TEKSTGEDEELTE
7 Adieu schoon bloemken, Reyn Akeleye
Afscheidslied. Een man neemt afscheid van zijn geliefde en prijst haar deugdzaamheid en schoonheid.
1,2 |
welrieckende: aangenaam geurende |
1,5 |
ick moet u laten schier: ik moet u weldra achterlaten |
1,6 |
gepijn: verdriet |
1,7 |
blije: gelukkig |
2,3 |
ic blive, lief, in den rouwe: lief, ik blijf achter in het verdriet |
2,4 |
geclach: ellende |
2,5 |
alst wesen mach: als het zou kunnen |
2,7 |
getrouwe: trouw |
3,1 |
varen: vertrekken |
3,4 |
druck: angst |
3,5 |
wacht u voor al: wees vóór alles op je hoede |
3,6 |
quade tonghen: lasteraars |
|
fenijn: giftige praatjes |
3,7 |
schout sulck verswaren: vermijd dergelijke kwellingen |
4,1 |
Oorlof: Afscheid |
4,3 |
mijn sinnekens voechdersse: gebiedster van mijn gemoed |
4,7 |
messe: mis |
Dit lied is in alle opzichten een rederijkerslied. De vorm lijkt sterk op die van het rederijkersrefrein: vier strofen, de laatste is een prince-strofe (in 4,1 wordt de beminde aangesproken als princersse), en iedere strofe sluit af met een refrein of stok. Het refrein beslaat in dit geval de twee laatste verzen en wordt gevarieerd van strofe tot strofe, iets dat zeker in de vijftiende eeuw regelmatig voorkomt in rederijkersrefreinen. Ook het telkens herhaalde gebruik van één woord - hier Adieu - aan het begin van een versregel (anafoor) komt vaak voor in rederijkerslyriek.

OPDRACHT 1
Welk woord wordt in het lied "Adieu schoon bloemken" volgens de tekst over dit lied telkens aan het begin van een versregel herhaald?
OPDRACHT 2
Vat de tekst over het lied "Adieu schoon bloemken" samen in twee zinnen.
OPDRACHT 3
Geef voor elke bewering aan of ze klopt met de tekst over het lied "Adieu schoon bloemken", en citeer de woorden uit de tekst die dat bepalen.
(a) Het refrein beslaat de laatste drie verzen van elke strofe.
(b) In 4,1 wordt de beminde aangesproken als princersse.
(c) De uitdrukking "quade tonghen" betekent lasteraars.

AANGELEVERD MATERIAAL
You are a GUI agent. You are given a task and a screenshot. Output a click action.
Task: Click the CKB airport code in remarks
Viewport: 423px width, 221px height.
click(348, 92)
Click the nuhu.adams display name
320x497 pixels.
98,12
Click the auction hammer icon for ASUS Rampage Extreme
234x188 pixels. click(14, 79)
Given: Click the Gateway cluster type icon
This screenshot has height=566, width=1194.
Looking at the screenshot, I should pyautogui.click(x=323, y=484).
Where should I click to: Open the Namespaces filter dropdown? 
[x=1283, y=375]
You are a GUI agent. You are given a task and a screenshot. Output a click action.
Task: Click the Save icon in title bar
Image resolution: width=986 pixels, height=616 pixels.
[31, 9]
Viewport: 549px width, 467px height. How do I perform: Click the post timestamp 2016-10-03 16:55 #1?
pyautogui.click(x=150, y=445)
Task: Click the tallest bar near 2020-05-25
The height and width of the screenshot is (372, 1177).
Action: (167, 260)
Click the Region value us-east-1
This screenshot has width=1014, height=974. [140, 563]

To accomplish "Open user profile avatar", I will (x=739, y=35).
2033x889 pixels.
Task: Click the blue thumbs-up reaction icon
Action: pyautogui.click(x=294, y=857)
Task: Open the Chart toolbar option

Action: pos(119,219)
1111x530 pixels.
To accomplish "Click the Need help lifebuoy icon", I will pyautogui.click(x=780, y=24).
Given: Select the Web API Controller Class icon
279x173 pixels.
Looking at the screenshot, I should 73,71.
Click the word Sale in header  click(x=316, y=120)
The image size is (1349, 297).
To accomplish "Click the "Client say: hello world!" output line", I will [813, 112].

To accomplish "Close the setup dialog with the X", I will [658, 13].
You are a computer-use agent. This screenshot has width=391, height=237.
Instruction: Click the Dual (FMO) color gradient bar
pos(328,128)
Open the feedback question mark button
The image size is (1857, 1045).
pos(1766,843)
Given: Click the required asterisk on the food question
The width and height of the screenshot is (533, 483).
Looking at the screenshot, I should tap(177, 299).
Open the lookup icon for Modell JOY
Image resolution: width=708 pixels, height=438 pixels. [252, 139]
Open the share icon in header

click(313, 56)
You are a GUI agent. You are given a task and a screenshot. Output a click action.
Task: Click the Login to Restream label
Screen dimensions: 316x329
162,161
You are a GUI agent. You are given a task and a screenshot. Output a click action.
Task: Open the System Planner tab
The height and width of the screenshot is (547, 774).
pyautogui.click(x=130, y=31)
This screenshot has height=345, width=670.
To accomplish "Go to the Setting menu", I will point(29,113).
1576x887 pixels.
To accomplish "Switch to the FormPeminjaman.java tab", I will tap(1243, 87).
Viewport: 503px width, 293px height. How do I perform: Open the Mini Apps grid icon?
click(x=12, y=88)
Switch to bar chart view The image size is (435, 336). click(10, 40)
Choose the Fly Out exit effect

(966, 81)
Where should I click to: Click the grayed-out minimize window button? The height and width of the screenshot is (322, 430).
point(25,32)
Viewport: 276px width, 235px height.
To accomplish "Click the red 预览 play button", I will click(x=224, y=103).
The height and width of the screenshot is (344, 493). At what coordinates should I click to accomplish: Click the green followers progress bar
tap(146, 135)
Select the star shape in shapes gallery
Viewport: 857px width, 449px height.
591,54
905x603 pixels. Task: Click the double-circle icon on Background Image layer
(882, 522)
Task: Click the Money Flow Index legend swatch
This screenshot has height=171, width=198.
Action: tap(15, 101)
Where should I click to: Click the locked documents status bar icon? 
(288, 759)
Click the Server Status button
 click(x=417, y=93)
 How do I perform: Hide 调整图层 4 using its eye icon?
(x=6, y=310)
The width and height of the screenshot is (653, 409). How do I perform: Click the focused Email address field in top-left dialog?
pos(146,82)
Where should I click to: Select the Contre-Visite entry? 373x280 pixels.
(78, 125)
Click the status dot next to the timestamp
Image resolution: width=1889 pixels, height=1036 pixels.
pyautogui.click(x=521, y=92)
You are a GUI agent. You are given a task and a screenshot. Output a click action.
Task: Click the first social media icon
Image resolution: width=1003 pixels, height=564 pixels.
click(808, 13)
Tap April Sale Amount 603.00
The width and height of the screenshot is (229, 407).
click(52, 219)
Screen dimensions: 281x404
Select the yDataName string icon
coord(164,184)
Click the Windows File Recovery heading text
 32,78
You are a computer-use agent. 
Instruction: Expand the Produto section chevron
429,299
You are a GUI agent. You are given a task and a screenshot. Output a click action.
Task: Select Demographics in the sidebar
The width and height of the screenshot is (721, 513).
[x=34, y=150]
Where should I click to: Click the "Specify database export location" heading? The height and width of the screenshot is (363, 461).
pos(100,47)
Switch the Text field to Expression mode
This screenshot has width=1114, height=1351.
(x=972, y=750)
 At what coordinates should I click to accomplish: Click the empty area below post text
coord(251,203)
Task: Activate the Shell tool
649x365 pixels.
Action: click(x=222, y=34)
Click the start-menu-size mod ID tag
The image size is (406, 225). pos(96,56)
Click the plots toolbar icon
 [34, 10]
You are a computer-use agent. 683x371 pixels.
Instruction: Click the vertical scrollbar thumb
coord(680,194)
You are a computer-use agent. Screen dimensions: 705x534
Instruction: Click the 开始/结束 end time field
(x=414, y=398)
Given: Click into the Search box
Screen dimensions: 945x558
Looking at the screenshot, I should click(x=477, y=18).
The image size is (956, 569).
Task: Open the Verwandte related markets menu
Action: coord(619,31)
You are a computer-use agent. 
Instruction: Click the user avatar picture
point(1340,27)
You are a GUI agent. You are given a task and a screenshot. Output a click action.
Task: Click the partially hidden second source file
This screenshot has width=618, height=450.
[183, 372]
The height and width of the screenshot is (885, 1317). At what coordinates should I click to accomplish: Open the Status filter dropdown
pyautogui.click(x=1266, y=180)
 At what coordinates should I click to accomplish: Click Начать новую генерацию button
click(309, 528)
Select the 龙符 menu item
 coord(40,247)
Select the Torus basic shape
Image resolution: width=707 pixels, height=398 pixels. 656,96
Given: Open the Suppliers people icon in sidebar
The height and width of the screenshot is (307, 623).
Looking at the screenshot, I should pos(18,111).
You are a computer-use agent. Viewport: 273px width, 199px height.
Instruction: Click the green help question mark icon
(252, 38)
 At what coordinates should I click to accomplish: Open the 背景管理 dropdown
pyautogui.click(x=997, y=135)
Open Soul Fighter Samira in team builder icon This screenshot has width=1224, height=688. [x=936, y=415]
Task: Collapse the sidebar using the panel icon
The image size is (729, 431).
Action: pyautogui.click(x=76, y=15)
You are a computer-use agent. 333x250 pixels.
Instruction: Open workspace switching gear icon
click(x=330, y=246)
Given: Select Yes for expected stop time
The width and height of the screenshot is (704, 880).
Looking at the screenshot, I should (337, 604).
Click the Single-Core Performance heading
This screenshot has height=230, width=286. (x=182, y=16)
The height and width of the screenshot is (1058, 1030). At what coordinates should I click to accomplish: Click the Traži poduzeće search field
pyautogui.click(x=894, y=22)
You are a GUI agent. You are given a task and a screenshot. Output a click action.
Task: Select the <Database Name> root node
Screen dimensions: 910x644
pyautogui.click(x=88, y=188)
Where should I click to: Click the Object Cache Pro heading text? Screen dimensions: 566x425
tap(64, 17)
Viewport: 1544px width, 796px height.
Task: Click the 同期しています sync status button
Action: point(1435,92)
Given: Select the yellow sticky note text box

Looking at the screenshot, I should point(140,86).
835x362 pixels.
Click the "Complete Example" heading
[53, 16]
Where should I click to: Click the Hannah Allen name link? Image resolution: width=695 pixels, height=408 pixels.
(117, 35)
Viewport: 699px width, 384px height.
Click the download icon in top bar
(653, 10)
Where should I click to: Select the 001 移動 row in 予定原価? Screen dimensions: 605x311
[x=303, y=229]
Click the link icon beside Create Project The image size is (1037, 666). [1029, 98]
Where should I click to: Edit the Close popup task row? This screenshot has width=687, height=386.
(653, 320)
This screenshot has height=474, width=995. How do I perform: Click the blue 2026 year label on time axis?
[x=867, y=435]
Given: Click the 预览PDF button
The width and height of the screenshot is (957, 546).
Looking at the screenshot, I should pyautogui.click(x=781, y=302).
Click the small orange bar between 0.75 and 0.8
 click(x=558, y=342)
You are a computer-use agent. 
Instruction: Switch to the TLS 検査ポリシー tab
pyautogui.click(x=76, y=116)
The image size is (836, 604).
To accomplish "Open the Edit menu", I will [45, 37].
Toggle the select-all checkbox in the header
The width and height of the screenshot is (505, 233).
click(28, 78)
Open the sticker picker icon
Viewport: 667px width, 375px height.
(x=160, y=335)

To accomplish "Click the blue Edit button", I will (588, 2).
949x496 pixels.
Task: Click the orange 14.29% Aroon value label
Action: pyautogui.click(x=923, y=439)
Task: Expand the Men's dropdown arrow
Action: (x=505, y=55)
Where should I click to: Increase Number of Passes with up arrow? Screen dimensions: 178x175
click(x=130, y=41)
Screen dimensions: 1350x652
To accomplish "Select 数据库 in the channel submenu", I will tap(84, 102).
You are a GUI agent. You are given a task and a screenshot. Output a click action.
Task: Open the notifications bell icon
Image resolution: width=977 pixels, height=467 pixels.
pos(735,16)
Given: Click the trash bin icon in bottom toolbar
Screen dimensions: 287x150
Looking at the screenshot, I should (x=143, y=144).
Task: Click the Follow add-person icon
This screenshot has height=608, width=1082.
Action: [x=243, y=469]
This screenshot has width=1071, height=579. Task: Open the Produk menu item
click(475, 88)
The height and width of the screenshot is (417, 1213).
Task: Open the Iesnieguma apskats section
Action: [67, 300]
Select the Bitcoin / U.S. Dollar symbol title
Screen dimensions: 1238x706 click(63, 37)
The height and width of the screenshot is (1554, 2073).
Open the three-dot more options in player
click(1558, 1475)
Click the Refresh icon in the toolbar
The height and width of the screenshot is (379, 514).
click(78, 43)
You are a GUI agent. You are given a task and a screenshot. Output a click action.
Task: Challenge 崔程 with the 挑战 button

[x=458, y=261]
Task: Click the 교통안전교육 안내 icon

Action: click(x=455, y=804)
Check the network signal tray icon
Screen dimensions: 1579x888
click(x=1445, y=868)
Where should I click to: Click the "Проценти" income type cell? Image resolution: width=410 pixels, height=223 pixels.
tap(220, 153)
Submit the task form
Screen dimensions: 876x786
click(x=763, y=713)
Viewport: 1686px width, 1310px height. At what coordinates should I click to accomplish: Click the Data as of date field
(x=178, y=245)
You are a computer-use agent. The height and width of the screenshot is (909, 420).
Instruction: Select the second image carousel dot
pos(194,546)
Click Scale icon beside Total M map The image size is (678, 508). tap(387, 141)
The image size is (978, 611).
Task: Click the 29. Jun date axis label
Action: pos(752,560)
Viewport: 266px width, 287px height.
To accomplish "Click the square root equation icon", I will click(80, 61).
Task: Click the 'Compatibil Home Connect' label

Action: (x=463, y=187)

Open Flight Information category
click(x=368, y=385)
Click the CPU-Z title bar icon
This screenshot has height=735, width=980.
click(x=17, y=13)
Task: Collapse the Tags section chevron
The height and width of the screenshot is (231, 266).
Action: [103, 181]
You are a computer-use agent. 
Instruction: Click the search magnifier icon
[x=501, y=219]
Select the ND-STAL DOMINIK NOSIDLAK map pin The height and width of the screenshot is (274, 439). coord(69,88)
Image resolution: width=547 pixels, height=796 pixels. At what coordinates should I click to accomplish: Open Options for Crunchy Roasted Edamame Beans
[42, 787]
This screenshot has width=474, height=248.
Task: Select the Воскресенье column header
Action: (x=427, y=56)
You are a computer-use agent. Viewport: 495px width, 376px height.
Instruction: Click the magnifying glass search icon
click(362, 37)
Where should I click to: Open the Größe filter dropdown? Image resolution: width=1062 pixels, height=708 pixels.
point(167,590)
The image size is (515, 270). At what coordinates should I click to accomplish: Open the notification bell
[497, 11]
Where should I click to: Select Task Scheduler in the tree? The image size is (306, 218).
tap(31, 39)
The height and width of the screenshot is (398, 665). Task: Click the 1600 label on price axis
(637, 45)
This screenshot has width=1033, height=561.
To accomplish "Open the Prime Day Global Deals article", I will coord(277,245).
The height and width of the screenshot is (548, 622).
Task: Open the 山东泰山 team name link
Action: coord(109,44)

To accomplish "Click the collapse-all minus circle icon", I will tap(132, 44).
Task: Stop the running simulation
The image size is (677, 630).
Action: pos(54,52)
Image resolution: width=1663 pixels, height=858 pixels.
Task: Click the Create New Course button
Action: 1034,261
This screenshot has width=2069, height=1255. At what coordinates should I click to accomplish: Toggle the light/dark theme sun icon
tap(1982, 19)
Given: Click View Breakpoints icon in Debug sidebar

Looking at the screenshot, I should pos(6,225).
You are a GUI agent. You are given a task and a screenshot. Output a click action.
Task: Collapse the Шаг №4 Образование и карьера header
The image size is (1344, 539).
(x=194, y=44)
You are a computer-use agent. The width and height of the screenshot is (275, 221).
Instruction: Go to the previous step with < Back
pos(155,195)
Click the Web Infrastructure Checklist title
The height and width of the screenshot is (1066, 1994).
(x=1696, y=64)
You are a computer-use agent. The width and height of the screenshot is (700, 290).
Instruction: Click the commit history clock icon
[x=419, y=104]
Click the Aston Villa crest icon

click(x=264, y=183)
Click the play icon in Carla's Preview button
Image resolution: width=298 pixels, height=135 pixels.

UITKOMST 1
Het woord "Adieu".

UITKOMST 2
In dit afscheidslied neemt een man afscheid van zijn geliefde en prijst hij haar deugdzaamheid en schoonheid. Het is in alle opzichten een rederijkerslied: het heeft vier strofen met een prince-strofe aan het eind, elke strofe sluit af met een gevarieerd refrein, en het woord "Adieu" wordt telkens aan het begin van een versregel herhaald.

UITKOMST 3
(a) Nee: "Het refrein beslaat in dit geval de twee laatste verzen"
(b) Ja: "in 4,1 wordt de beminde aangesproken als princersse"
(c) Ja: "quade tonghen: lasteraars"